-- Exercice proposé 1 --
D'après le document ci-dessous, par l'intermédiaire d'un interprète en quelle langue l'entretien individuel de M. B... a-t-il été mené ?

-- Document --
# # #

5. En troisième lieu, aux termes de l'article 5 du règlement n° 604/2013 du 26 juin 2013 : " 1. Afin de faciliter le processus de détermination de l'État membre responsable, l'État membre procédant à cette détermination mène un entretien individuel avec le demandeur. Cet entretien permet également de veiller à ce que le demandeur comprenne correctement les informations qui lui sont fournies conformément à l'article 4. (...) / 4. L'entretien individuel est mené dans une langue que le demandeur comprend ou dont on peut raisonnablement supposer qu'il la comprend et dans laquelle il est capable de communiquer. Si nécessaire, les États membres ont recours à un interprète capable d'assurer une bonne communication entre le demandeur et la personne qui mène l'entretien individuel. / 5. L'entretien individuel a lieu dans des conditions garantissant dûment la confidentialité. Il est mené par une personne qualifiée en vertu du droit national. / 6. L'État membre qui mène l'entretien individuel rédige un résumé qui contient au moins les principales informations fournies par le demandeur lors de l'entretien. Ce résumé peut prendre la forme d'un rapport ou d'un formulaire type. L'État membre veille à ce que le demandeur et/ou le conseil juridique ou un autre conseiller qui représente le demandeur ait accès en temps utile au résumé ".

6. Il ressort du " résumé de l'entretien individuel " signé par M. B... le 10 octobre 2018 que cet entretien a été mené ce même jour par un agent de la préfecture de la Gironde, qui est une " personne qualifiée en vertu du droit national " au sens des dispositions précitées de l'article 5 du règlement n° 604/2013, par le biais d'un interprète en langue pachtou. Il ne ressort pas des pièces du dossier que l'entretien aurait eu lieu dans des conditions ne garantissant pas la confidentialité. Par suite, le moyen tiré de la méconnaissance de l'article 5 doit être écarté.

# # #

-- Données d'entrée --

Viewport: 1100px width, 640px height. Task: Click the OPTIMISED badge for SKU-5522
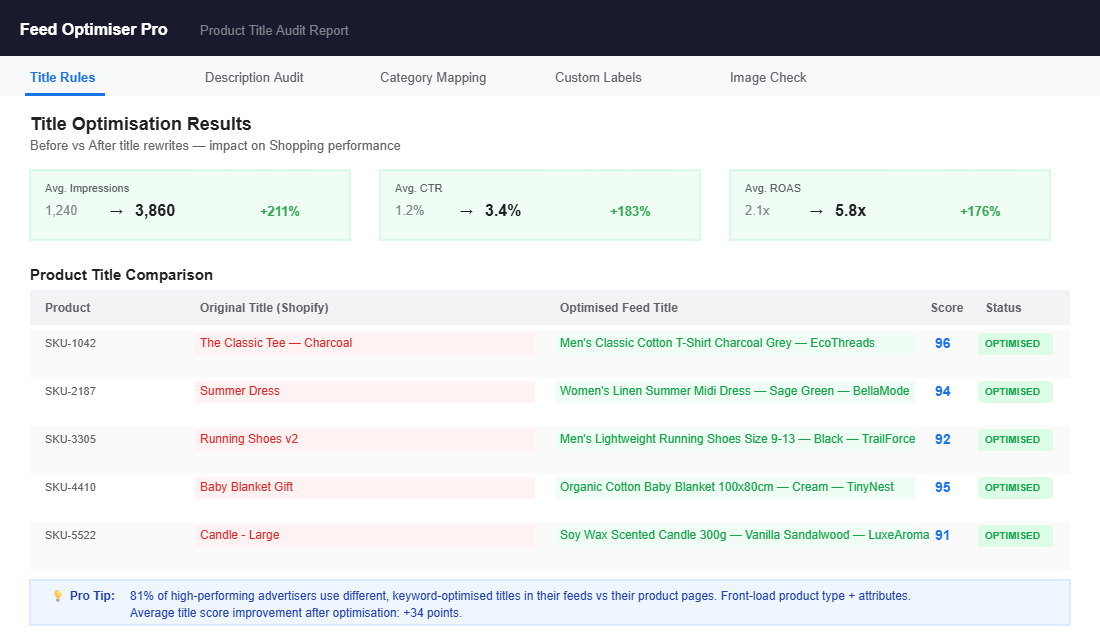point(1014,535)
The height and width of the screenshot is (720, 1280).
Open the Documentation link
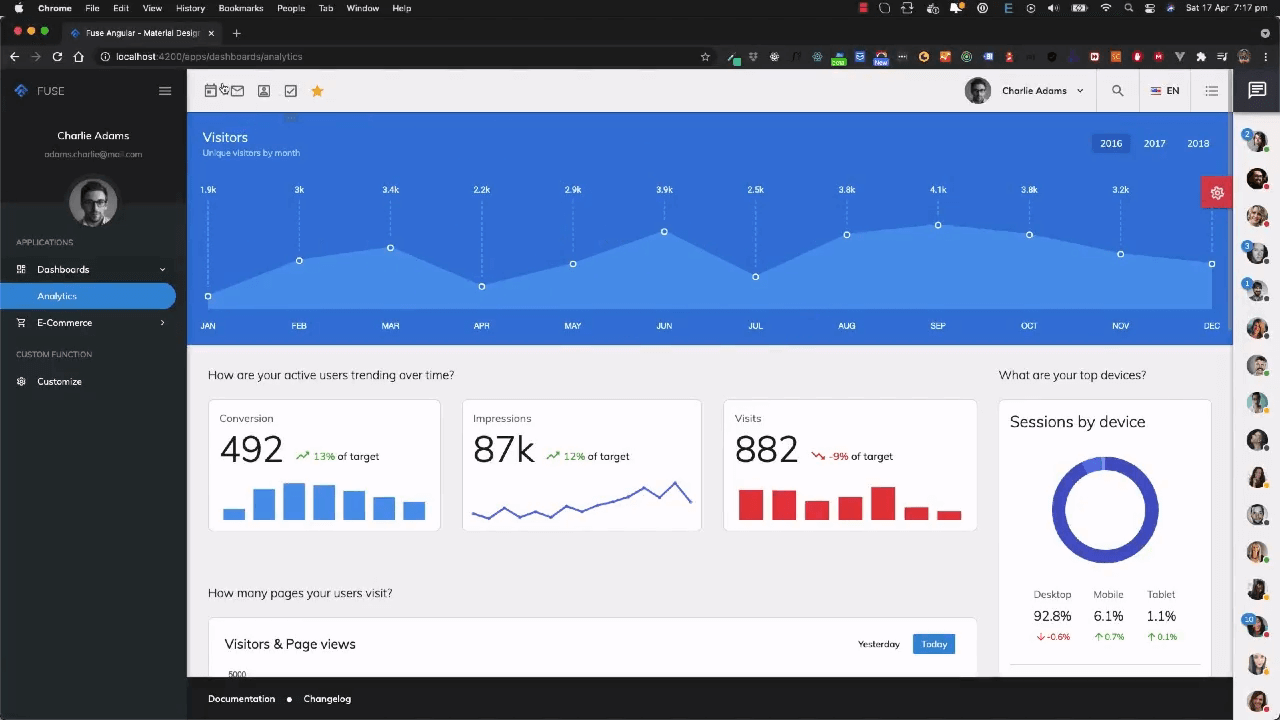(x=241, y=699)
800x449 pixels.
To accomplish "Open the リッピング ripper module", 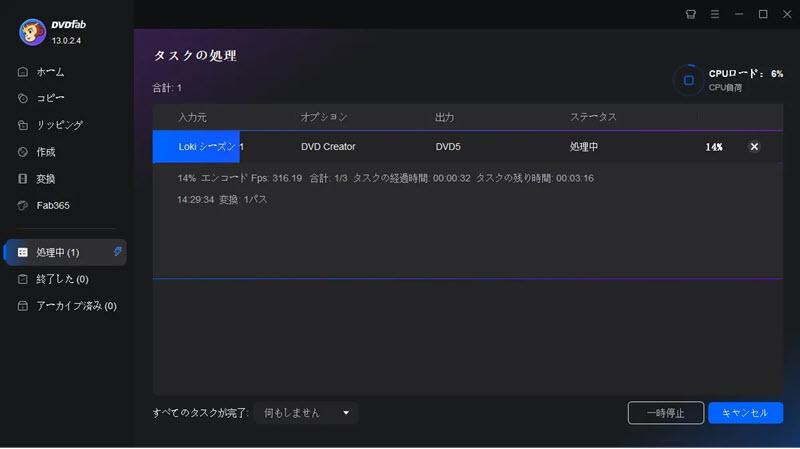I will pos(58,125).
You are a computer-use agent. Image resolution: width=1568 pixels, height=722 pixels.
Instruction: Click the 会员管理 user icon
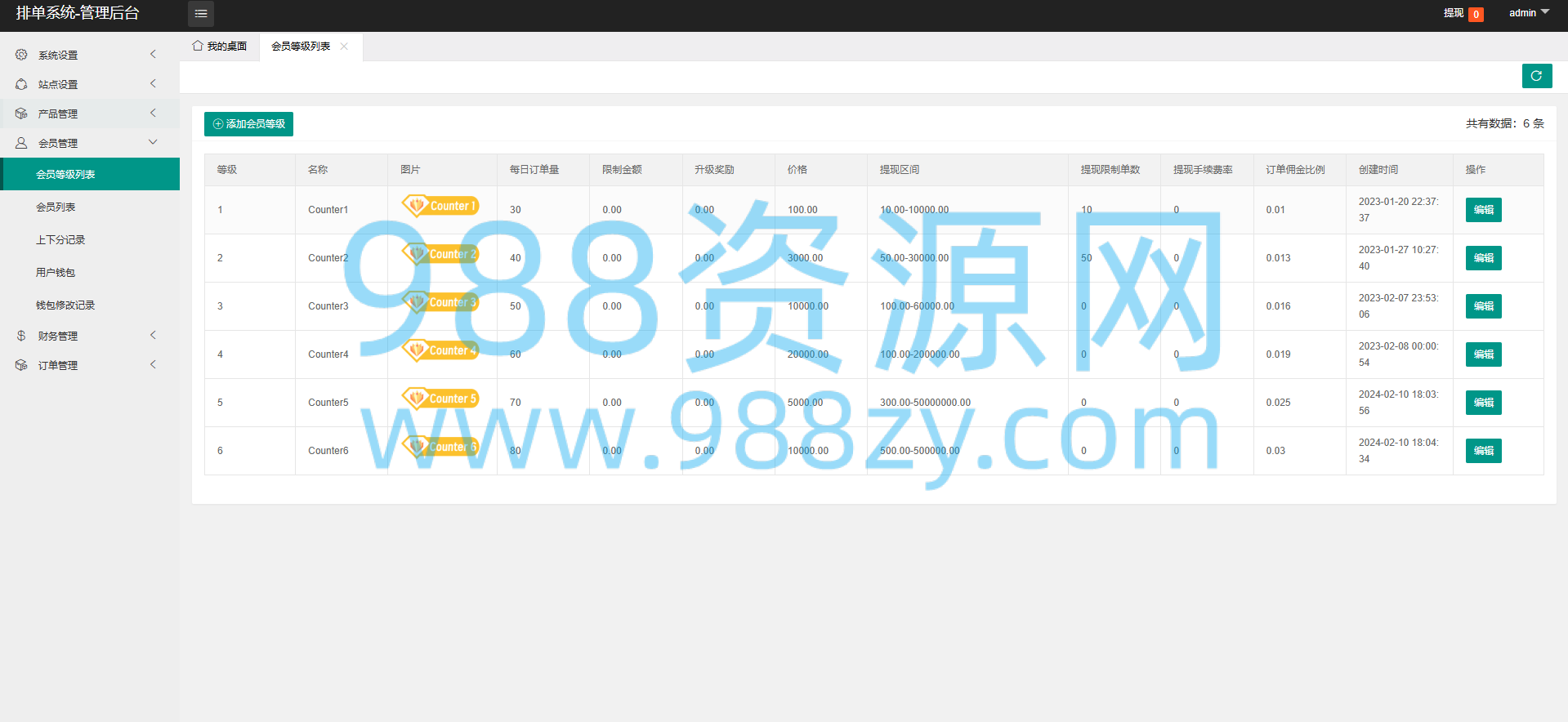pos(21,143)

# # #

-- Exercice proposé 2 --
Indiquez seulement le nombre de lignes des enregistrements qui contiennent la chaîne "Click", en respectant la casse.

-- Réponse rédigée 1 --
En langue pachtou.

-- Réponse rédigée 2 --
2